A new style of advanced-care planning packet helped increase the number of patients with advance directives in the EMR.

Over 40 percent of gynecologic oncology patients receive aggressive end-of-life care, yet only about half have a palliative-care consultation that encourages drawing up advance directives.

Gynecological oncologist Alaina J. Brown, M.D., M.P.H., spearheaded a year-long initiative carried out by a team of medical students at Vanderbilt University Medical Center to encourage hospitalized gynecologic cancer patients to complete an advanced directive for use as a reference when death is imminent.

“The absence of advance directives for patients can lead to stresses on the patients’ families and our social workers, and it leads to more expensive care,” Brown said. “The process is made significantly easier if the patient has laid out their wishes before the end of their life.”

Plainspeak Preferred

End-of-life care planning gives the patient a chance to outline their preferences regarding ongoing treatment for their disease, types of resuscitation efforts desired, approved life support technology, types of pain relief, and options for hospice. It also allows the patient to choose a surrogate to make decisions on their behalf when they are no longer able to do so. An advance directive seeks to clearly define the patient’s preferences. Tools may include a living will, medical power of attorney, and portable medical orders for specific medical treatments.

“An absence of advance directives for patients can lead to stresses on the patients’ families and our social workers and leads to more expensive care.”

Previous studies have shown benefits of an advanced-care packet organized as a letter instead of the more traditional business-style form, including greater concordance between a patient’s wishes and the care they ultimately receive.

The document used in the project was based on the Stanford Letter, a worksheet guiding patients through all aspects of end-of-life care. The Stanford Letter was designed to minimize fear by using less sterile, legalistic terminology and its conversational tone helps the patient more directly outline their preferences for decisions surrounding their death, the researcher said.

Conversation Starters

In the study, Brown asked Vanderbilt medical students to visit gynecologic cancer inpatients and walk them through the letter-based advanced care process. Many of these patients had advanced stage cancer and discussions surrounding end-of-life care were considered delicate.

The medical students were trained to be sensitive to the patient’s non-verbal cues – knowing when to back off as discussions become uncomfortable and assuring patients they may choose whether or not to complete the process.

Conversation prompts included in the worksheet were statements such as:

“Here is what matters most to me.”

Examples are: Being at home, doing gardening, traveling, going to church, playing with my grandchildren.

And, “here is how we make medical decisions in our family.”

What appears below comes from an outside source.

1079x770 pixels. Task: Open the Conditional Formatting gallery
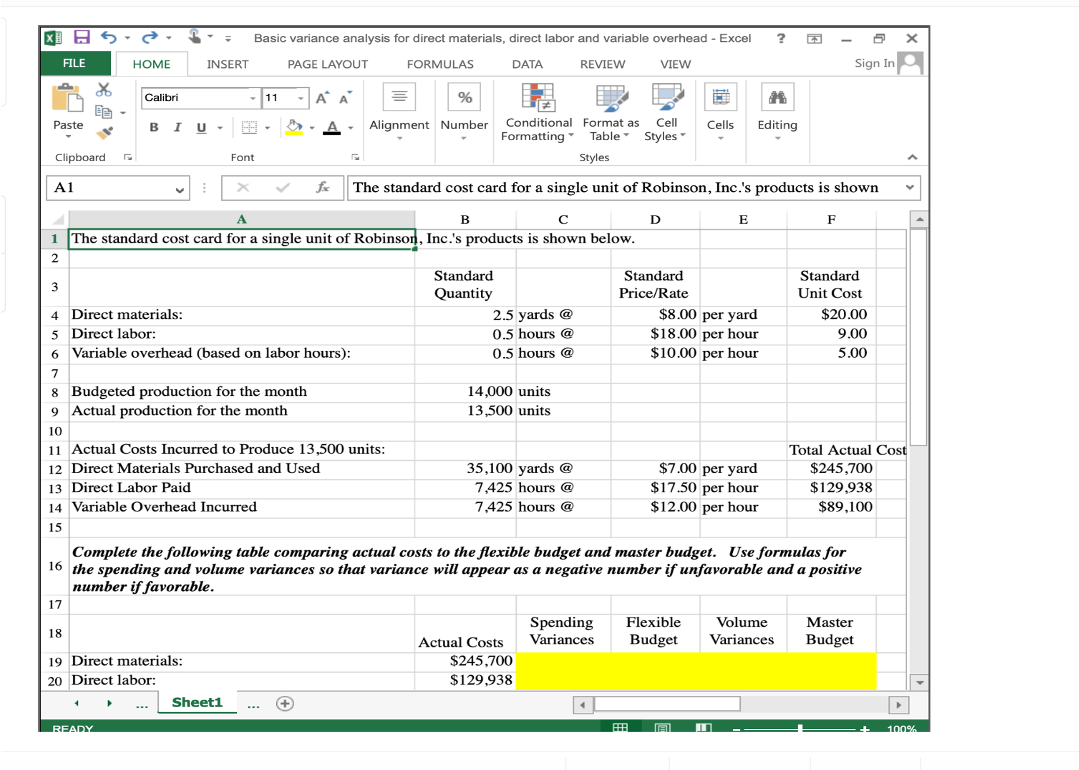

Examples are: I make the decision myself, my entire family has to agree on major decisions about me, my daughter, who is a nurse, makes the decisions, etc.

Vanderbilt’s MyHealth app also makes an advanced planning directive available to patients. A message with a corresponding link is sent to patients after hospital admission for easy access to the documents.

Consultations Effective

After offering the advanced care letter, 55 of 168 of hospitalized gynecological cancer patients, or 33 percent, had advanced directive documentation listed their EMR. This was compared to a pre-implementation cohort of 26 percent.

“This 27-percent relative increase suggests that a one-on-one conversation and worksheets that are in reader-friendly language may be an effective approach worth expanding,” Brown said.

The study team also reported that older age and positive marital status were associated with increased likelihood of having an advance directive in the chart.

DNR Considerations

Issues that arise when brain death occurs include the question of mechanical ventilation and other factors that may be particularly traumatic for family members, Brown said.

A living will traditionally has been the primary documented reference for end-of-life preferences on behalf of a patient who is incapacitated. However, a “do not resuscitate” order may be added to explicitly prohibit cardiac resuscitation.

A best-case scenario for cardiac resuscitation involves patients who are young and healthy. But even then, success occurs only half the time, Brown said. For older, terminally ill cancer patients, the chances are much lower – and then may deliver dubious benefits.

“Even if we can restore a measurable heartbeat, it is likely they would require some sort of prolonged additional ICU level support like intubation and ventilation,” Brown said. “Unfortunately, despite heroic efforts, they will still have the underlying issue – which is incurable cancer. So, it’s important for patients to consider ahead of time the low likelihood of recovery to their prior health status.”

 

About the Expert

Alaina J. Brown, M.D.

Alaina J. Brown, M.D., M.P.H., is an associate professor of obstetrics and gynecology at Vanderbilt University Medical Center. She is a gynecologic oncologist who focuses on the surgical and medical treatment of gynecologic malignancies including ovarian, fallopian, primary peritoneal, endometrial, vulvar, vaginal, and cervical cancers. Her research interests include patient-provider communication, patient quality of life, and palliative care.